I've been living off of Wally or Footlocker tenny runner specials for awhile now. I keep hoping that my toes will curl enough so that I can get comfortable in a smaller size! I have a pair of Redwings "Boondocker" style boots that I bought in 1996 that I wear. They are to short and to wide, but my feet have gotten used to them!


----------



## Thomas (Nov 1, 2006)

Steel toe Red Wing w/high top for ankle support...only problem the thread holds the mud until you enter the house.mg:


----------



## Eddinberry (Dec 3, 2006)

Fordfarm,

Cast a glance at www.sportsmansguide.com

Lotsa brand name close outs at good prices.

They get good stuff in from time to time in odd lots.

Worth eyeballing the inventory if the grease is short, and ya gotta run anyhow.

Been there, and likely will be back again before this ride is through.


Semper Fi!
Eddinberry


----------



## ducati996 (Dec 27, 2003)

i have had great success with timberland for normal to below freezing temps. I also picked up some boots froms Cabela's and they are made by Meindl - They were rated for sub-zero (like -30) and I kind of believe it. Used them for snow mobiling around - 5 below all day long last year in NH. Feet never felt cold or uncomfortable, or too heavy to move around it. Much better that pak boots


----------



## Bruceman (Jul 28, 2004)

Howdy Chief. In my experience, Wolverine, Timberland and Bates ( what I have worn ) last 4-6 months before the soles wear out/split. About 8 months ago I broke down and bought a pair of "Redwing 606" with something called a Aztec SuperSole® 2.0. They take longer to Break in than the others. I had to paint them with neets-foot oil to soften them up. After the break in period, they have given me no problems. They are as comfortable as the others and, the soles still look like new!

I drive for UPS locally, so rest assured, my boots get put to the test.

My .02, Bruce~

Here's a link http://www.redwingshoe.com/productdetails.aspx?prodid=1027


----------



## twentynine (May 1, 2006)

You definitely got some whoppers there Chief.

I wear steel toe high top Wolverine Durashocks, $135 a pair. I have seen the Wellington style Durashocks but I have never tried'em.


----------



## danjr68 (Mar 8, 2010)

Redwing!

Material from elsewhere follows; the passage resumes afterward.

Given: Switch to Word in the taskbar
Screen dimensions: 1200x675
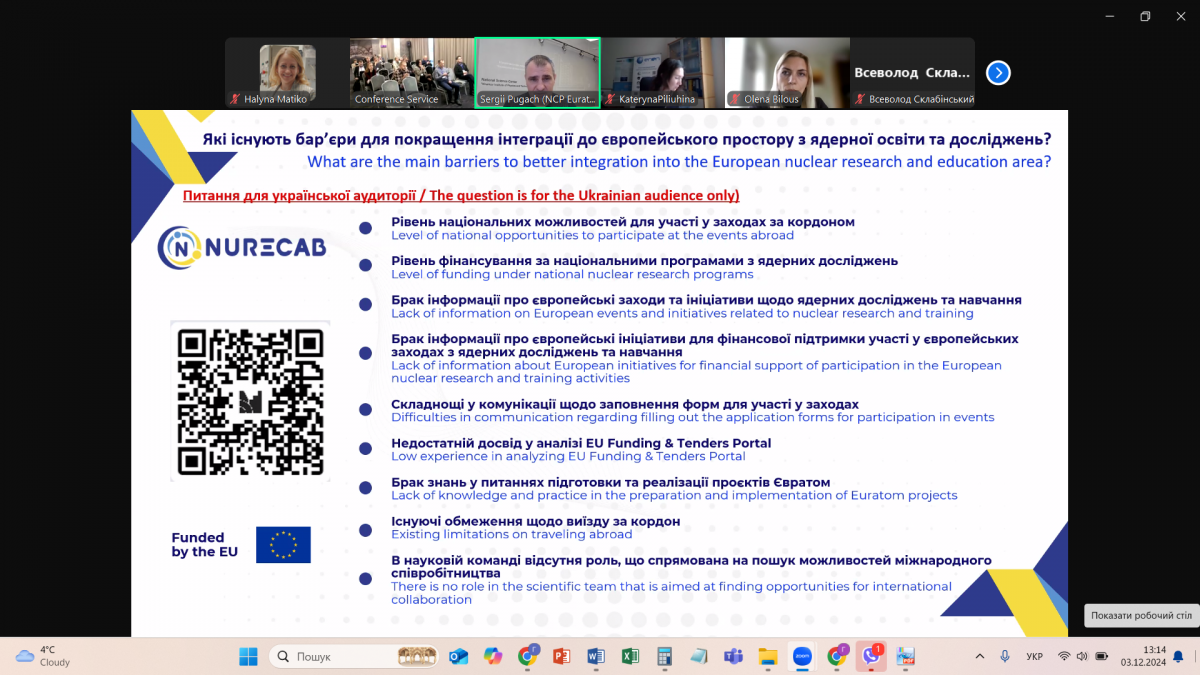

Handsdown.


----------



## MFreund (May 2, 2008)

I have the best luck with Redwing boots.


----------



## garry (May 2, 2004)

Rocky is my choice


----------



## Bertman (Feb 14, 2010)

Redwings were my choice till I had to pay for them my self.


----------



## twentynine (May 1, 2006)

Wolverine Durashocks---- hands down, end of the story.

I am required to wear steel toed work boots for work, and because of my hobby work around the property I wear them 90% around the house. Relatively smoothed soled so they track in a minimum of dirt. No way would I have a vibram sole.


----------



## flman (Mar 23, 2010)

With Plantar Fasciitis in my foot, or heel spur, I have tried many boots, and I wear Caterpillar Foundation, with a composite toe. My last 4 pairs of boots were Cat, when I find something that works I stick with it.

Caterpillar Men's Foundation CT Compsite Toe Workboot - FREE SHIPPING at Altrec.com


----------



## Live Oak (Dec 22, 2003)

twentynine said:


> Wolverine Durashocks---- hands down, end of the story.
> 
> I am required to wear steel toed work boots for work, and because of my hobby work around the property I wear them 90% around the house. Relatively smoothed soled so they track in a minimum of dirt. No way would I have a vibram sole.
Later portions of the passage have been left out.